Authors: Thom August
“I didn’t want to owe Jeff anything, and I didn’t want him to owe me anything. That’s a policy of mine, in general, but with
Jeff, in particular.”
“Why him in particular?” I ask.
She’s been talking to me without looking at me. Now she brings her dark eyes up. “There was an evil spirit about the guy.
Bad mojo. Bad karma. Bad vibes. Foul humours, you know?”
Translating for the old fart. “Foul humours” is from Shakespeare’s day. A little before even my time.

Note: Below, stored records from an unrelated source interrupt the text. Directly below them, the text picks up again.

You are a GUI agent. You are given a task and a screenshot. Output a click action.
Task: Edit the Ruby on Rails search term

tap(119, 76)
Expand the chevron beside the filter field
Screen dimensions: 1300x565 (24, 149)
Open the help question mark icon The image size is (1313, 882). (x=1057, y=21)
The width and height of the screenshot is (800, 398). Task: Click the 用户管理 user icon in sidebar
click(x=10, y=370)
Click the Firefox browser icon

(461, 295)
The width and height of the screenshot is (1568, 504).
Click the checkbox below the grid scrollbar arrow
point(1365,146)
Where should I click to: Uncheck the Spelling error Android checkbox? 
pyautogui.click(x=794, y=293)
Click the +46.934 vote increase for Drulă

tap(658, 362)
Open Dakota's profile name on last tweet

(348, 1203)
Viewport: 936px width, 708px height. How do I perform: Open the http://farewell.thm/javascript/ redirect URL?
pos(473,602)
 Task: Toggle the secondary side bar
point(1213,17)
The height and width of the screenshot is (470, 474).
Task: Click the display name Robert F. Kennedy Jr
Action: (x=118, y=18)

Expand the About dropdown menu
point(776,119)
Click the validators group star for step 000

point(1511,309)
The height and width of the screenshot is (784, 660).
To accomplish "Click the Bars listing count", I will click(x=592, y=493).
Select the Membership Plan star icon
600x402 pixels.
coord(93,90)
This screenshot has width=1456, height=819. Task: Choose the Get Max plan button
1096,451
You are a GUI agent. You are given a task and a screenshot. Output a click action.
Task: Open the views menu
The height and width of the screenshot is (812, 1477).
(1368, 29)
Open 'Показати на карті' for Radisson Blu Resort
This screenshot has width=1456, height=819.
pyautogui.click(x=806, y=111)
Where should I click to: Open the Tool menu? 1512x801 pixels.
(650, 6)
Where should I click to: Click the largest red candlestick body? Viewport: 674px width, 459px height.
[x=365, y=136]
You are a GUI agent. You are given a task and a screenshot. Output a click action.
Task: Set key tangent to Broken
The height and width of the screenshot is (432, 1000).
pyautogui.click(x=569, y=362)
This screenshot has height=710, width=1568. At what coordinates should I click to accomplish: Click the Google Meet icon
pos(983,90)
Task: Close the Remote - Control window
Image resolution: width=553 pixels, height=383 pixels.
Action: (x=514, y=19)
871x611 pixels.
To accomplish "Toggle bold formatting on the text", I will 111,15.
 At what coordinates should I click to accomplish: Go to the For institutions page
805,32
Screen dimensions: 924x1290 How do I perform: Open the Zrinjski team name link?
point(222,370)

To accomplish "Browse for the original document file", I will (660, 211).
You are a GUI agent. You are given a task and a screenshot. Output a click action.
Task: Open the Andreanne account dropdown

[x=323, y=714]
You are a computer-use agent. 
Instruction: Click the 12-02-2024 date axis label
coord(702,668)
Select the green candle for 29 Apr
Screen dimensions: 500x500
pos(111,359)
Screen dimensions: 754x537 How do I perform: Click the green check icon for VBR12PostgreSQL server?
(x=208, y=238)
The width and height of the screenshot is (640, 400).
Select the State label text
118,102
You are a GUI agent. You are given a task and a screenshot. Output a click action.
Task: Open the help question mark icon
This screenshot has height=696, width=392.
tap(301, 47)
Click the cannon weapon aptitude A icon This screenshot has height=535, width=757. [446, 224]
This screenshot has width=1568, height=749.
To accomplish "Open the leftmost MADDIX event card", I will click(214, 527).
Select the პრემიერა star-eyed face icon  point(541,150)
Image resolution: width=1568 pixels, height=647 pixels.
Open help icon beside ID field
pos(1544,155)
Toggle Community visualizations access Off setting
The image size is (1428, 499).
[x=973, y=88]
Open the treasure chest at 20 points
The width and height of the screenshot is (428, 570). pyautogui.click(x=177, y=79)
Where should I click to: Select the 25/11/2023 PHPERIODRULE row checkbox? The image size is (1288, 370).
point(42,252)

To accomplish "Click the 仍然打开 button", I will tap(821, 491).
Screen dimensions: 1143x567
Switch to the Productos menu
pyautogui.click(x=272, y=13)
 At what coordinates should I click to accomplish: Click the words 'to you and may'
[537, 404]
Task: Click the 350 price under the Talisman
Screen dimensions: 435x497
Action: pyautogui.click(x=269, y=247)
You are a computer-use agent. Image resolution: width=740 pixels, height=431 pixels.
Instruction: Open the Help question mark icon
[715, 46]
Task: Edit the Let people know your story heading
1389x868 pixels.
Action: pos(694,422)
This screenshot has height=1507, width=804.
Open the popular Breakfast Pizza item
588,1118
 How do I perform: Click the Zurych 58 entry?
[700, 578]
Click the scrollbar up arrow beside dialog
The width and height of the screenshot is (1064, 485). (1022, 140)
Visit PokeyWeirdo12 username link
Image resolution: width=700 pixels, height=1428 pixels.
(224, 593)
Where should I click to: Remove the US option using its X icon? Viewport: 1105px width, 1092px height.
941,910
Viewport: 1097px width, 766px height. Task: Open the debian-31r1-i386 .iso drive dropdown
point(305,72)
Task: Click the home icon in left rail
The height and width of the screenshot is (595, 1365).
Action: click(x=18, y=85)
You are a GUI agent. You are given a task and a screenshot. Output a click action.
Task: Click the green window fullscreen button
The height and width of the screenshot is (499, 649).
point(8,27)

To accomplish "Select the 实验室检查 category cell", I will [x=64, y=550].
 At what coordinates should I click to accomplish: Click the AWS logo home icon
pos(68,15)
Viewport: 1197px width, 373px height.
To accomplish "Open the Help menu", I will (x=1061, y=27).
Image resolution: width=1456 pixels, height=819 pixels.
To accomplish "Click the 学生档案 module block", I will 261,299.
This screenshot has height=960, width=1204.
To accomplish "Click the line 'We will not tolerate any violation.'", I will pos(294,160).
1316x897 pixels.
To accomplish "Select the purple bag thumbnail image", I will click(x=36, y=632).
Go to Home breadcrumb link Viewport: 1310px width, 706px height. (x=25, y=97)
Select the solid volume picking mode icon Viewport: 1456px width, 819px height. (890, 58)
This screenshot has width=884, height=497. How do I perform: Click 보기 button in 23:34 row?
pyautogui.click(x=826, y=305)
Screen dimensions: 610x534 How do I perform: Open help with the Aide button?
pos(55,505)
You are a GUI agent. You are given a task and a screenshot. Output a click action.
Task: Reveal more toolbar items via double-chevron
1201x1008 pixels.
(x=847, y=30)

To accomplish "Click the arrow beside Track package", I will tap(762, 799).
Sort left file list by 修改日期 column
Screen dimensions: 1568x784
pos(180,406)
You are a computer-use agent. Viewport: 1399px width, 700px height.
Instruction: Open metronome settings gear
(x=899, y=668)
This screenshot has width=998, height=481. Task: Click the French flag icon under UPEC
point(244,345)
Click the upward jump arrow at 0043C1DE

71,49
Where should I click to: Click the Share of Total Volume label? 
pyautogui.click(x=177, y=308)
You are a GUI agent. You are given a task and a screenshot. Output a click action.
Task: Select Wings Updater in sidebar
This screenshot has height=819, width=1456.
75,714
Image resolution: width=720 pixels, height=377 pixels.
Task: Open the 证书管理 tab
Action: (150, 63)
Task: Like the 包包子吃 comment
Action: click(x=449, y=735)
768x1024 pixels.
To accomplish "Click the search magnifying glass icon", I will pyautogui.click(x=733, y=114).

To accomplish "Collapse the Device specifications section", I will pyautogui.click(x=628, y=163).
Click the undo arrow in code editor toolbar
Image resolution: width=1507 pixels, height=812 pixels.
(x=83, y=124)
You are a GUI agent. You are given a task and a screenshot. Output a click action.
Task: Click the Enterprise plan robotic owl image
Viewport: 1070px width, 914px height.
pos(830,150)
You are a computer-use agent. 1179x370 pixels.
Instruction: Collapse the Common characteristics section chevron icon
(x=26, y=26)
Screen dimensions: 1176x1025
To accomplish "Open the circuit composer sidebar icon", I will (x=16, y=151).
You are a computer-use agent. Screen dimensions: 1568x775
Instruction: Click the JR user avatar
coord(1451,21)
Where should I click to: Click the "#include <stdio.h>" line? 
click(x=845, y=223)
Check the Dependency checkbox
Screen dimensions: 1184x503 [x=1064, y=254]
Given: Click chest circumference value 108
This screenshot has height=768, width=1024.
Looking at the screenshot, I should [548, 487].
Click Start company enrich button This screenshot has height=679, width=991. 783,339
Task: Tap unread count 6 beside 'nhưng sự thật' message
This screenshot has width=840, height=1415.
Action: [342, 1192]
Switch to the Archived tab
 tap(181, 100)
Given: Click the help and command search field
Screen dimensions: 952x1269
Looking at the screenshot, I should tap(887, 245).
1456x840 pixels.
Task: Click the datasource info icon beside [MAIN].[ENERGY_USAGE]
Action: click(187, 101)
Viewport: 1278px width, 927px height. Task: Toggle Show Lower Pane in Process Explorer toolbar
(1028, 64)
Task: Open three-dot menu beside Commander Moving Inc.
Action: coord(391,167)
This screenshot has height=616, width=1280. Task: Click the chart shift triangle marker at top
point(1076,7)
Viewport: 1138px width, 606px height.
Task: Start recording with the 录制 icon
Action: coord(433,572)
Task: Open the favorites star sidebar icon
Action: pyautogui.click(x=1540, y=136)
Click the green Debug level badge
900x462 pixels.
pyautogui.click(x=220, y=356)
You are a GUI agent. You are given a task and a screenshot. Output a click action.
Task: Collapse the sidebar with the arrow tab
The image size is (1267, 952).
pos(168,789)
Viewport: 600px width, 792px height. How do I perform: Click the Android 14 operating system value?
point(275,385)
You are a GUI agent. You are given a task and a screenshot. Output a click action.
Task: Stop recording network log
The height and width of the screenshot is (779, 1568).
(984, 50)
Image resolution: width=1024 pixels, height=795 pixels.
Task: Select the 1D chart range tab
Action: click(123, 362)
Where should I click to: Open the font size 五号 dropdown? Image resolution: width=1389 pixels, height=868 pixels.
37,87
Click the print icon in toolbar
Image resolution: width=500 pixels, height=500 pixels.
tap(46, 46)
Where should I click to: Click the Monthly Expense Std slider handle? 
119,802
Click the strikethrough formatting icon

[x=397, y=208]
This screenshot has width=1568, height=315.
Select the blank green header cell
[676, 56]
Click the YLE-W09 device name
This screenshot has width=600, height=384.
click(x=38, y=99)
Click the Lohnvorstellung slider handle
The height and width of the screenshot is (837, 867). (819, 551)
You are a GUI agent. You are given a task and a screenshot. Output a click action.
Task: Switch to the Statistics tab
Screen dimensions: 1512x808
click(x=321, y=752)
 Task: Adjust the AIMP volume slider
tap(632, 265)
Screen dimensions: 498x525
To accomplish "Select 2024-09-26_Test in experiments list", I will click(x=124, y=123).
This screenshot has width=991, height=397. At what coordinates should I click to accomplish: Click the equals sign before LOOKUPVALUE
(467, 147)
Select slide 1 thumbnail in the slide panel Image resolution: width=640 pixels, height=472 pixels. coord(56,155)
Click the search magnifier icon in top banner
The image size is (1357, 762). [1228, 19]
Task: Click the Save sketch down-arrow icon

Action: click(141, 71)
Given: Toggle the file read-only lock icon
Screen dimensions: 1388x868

“You’re going to ask ‘Is there anything particular you could point to that gave you that impression, Ms. Jones?’ and I’m going
to say, ‘No.’ It was just something about the way he was. Very self-centered. I mean, we were in this band, he was one of
the featured soloists, but it was never enough. Paul would take four choruses, Jeff would have to take six. Paul would try
to mix up the repertoire to add things he thought Jeff would like, like Charlie Parker’s “Cherokee” and shit? Coltrane, Horace
Silver, Monk, you know? But for Jeff, it wasn’t enough. That’s all he wanted to play. But what the band is about, it’s like
the whole history of that music. He came into it late, when it already was what it was, and expected everyone to cater to
him, like it was his band. He was always late, he was always a little shit to everyone, he was always overdoing it. I’m sure
he had a very small dick.”
That’s one part we never did locate, so I can’t comment. This is the most she’s said since we sat down. I hear the water start
to boil. She starts to rise.
“Before you get that,” I say, leaning forward. “He was a featured player, you played accompaniment. He played solos, and abused
the, uh, privilege, and you had to learn to use brushes and stay in the background. Was there something personal there…?”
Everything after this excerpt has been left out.